(Text excerpt):
▬▬▬▬▬▬

2010-08-24 19:34:16

by Anton Vorontsov

[permalink] [raw]
Subject: [PATCH] phylib: Fix race between returning phydev and calling adjust_link

It is possible that phylib will call adjust_link before returning
from {,of_}phy_connect(), which may cause the following [very rare,
though] oops upon reopening the device:

Unable to handle kernel paging request for data at address 0x0000024c
Oops: Kernel access of bad area, sig: 11 [#1]
PREEMPT SMP NR_CPUS=2 LTT NESTING LEVEL : 0
P1021 RDB
Modules linked in:
NIP: c0345dac LR: c0345dac CTR: c0345d84
TASK = dffab6b0[30] 'events/0' THREAD: c0d24000 CPU: 0
[...]
NIP [c0345dac] adjust_link+0x28/0x19c
LR [c0345dac] adjust_link+0x28/0x19c
Call Trace:
[c0d25f00] [000045e1] 0x45e1 (unreliable)
[c0d25f30] [c036c158] phy_state_machine+0x3ac/0x554
[...]

Here is why. Drivers store phydev in their private structures, e.g.
gianfar driver:

static int init_phy(struct net_device *dev)
{
...
priv->phydev = of_phy_connect(...);
...
}

So that adjust_link could retrieve it back:

static void adjust_link(struct net_device *dev)
{
...
struct phy_device *phydev = priv->phydev;
...
}

If the device has been opened before, then phydev->state is set to
PHY_HALTED (or undefined if the driver didn't call phy_stop()).

Now, phy_connect starts the PHY state machine before returning phydev to
the driver:

phy_start_machine(phydev, NULL);

if (phydev->irq > 0)

▬▬▬▬▬▬

(Dataset content):

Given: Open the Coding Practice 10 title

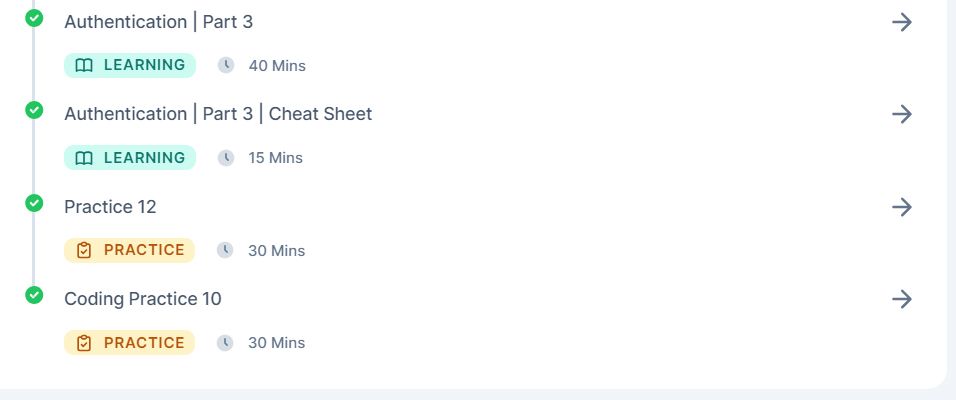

▬▬▬▬▬▬

(Exercises):
A. Please return the stretch of the phylib patch from "So that adjust_link" through "didn't call phy_stop()).".
B. For each statement, answer yes or no on whether it agrees with the phylib patch, and quote the words that decide it: (i) The oops described is very rare. (ii) Drivers such as gianfar keep phydev in a global variable. (iii) phy_connect starts the PHY state machine before it returns phydev to the driver.
You can work without the data.

(Responses per task):
A.
So that adjust_link could retrieve it back:

static void adjust_link(struct net_device *dev)
{
...
struct phy_device *phydev = priv->phydev;
...
}

If the device has been opened before, then phydev->state is set to
PHY_HALTED (or undefined if the driver didn't call phy_stop()).

B.
(i) Yes: "[very rare, though]"
(ii) No: "Drivers store phydev in their private structures"
(iii) Yes: "phy_connect starts the PHY state machine before returning phydev to the driver"